TEXT BLOCK:

.....

Have you considered Redis http://code.google.com/p/redis/?
It may be more suited to the master-slave configuration you are after.
- You can have a master to write to, then slave to a slave master, then your web heads run a local redis and slave from the slave master.
- Backup at the master or the slave master
- Writes to the write master would make their way to the web head slave.
- Web heads only read from their local slave.
- Reads will be all in memory and faster than disk
- Redis can store a lot of data in memory and also use disk (http://blogzawodny.com/2010/07/24/200000000-keys-in-redis-2-0-0-rc3/)
- Web heads would have to write to the master, not locally
It sounds like your thinking of running a cassandra node on each web head with full replication and only reading locally, I'm not sure if this is the best use case. Would like to know what others think. I would imagine you would get better over all up time and performance from running cassandra as a cluster separate from the web heads, with less than full replication.
On 29 Jul, 2010,at 11:11 AM, Russ Brown <firstname.lastname@example.org> wrote:
I'm currently looking at NoSQL solutions to replace a bespoke system
that we currently have in place. Currently I think the best fit is
Cassandra, but I would like to get some feedback from those who know
it better before spending more time on it.
Our current system is geared to allowing our web servers to operate
very quickly and completely independently (for most pages) of other
servers. This is accomplished by keeping chunks of data about "things"
on each machine's disk with a file per entity. The key in this is
effectively the filename, with the value being the file's content. A
central server handles the initial generation (and subsequent updates)
of these files, and distribution to the web servers is carried out by
a combination of network share mounting and shell scripts.

.....

AVAILABLE DATA:

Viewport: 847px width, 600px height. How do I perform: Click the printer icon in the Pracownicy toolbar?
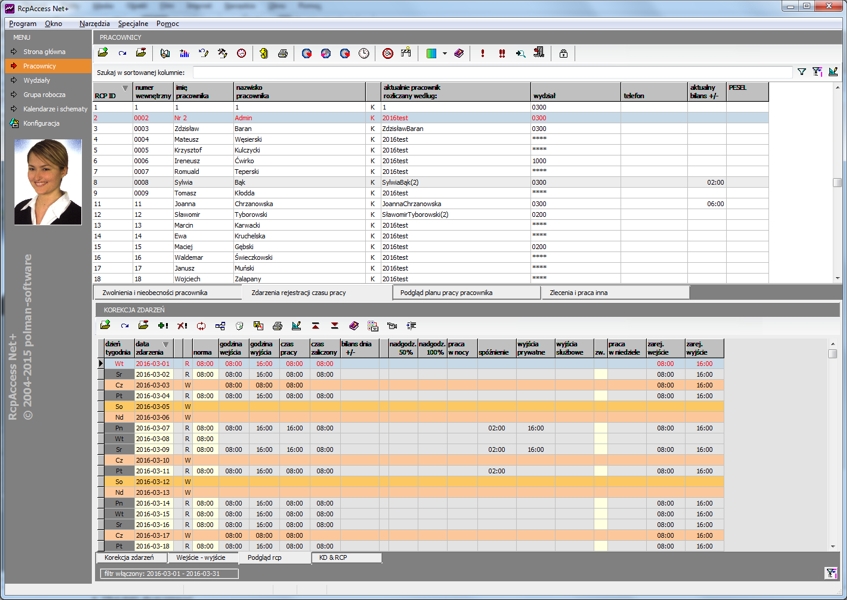(x=282, y=53)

.....

INSTRUCTION 1:
According to the NoSQL email, how does the current bespoke system store data on each web server?
INSTRUCTION 2:
Pick up the NoSQL email after its final sentence and keep writing it.
The listing has no connection to the NoSQL email.

TASK ANSWER 1:
It keeps a file per entity on each machine's disk, with the filename as the key and the file's content as the value.

TASK ANSWER 2:
The system *does* work: the servers are very fast and they do work
fine when the servers behind them disappear. However, the storage and
transport mechanisms are cumbersome, and we would like to see if there
are suitable alternatives available.
The idea is to replace the disk-based storage on each server with a
NoSQL solution using replication to handle the transport automatically
for us. What we need is:
* One "master", though being able to have a backup for it that we
could quickly bring into play would be advantageous
* Each "slave" must have a full copy of the data
* It does not matter if the slaves do not get updates immediately or
at exactly the same time, as long as they get there quickly
* Reads must be fast (though understandably it will probably be
slower than reading a system-cached file direct from disk)
* It would be a bonus if the slaves could be written to too, with the
writes making their way to the other nodes. This is probably a given,
but I thought I'd mention it anyway.
Now, I have read a few things about Cassandra's read performance which
is what has got me a bit worried. However, I have also read quite a
bit about its flexibility in terms of topology, and that the read
performance is very much dependent on how things are set up. For
example, a lot of what I've read describes how when querying a node it
will ask other nodes for information, which it then collates and
returns. Is it possible to configure Cassandra in such a way that a
node only every asks itself for the data, and if so what sort of
effect will that have on read performance? Our current solution is
designed to avoid having to hit the network, so doing the same here
would be advantageous.
I have also read that Cassandra will distribute data between different
nodes, while we want all to have a full copy of all data. Is it
possible to configure Cassandra in this way?
If this will work, it will be a heck of a lot cleaner and easier to
maintain than the current solution, so we're quite hopeful. :)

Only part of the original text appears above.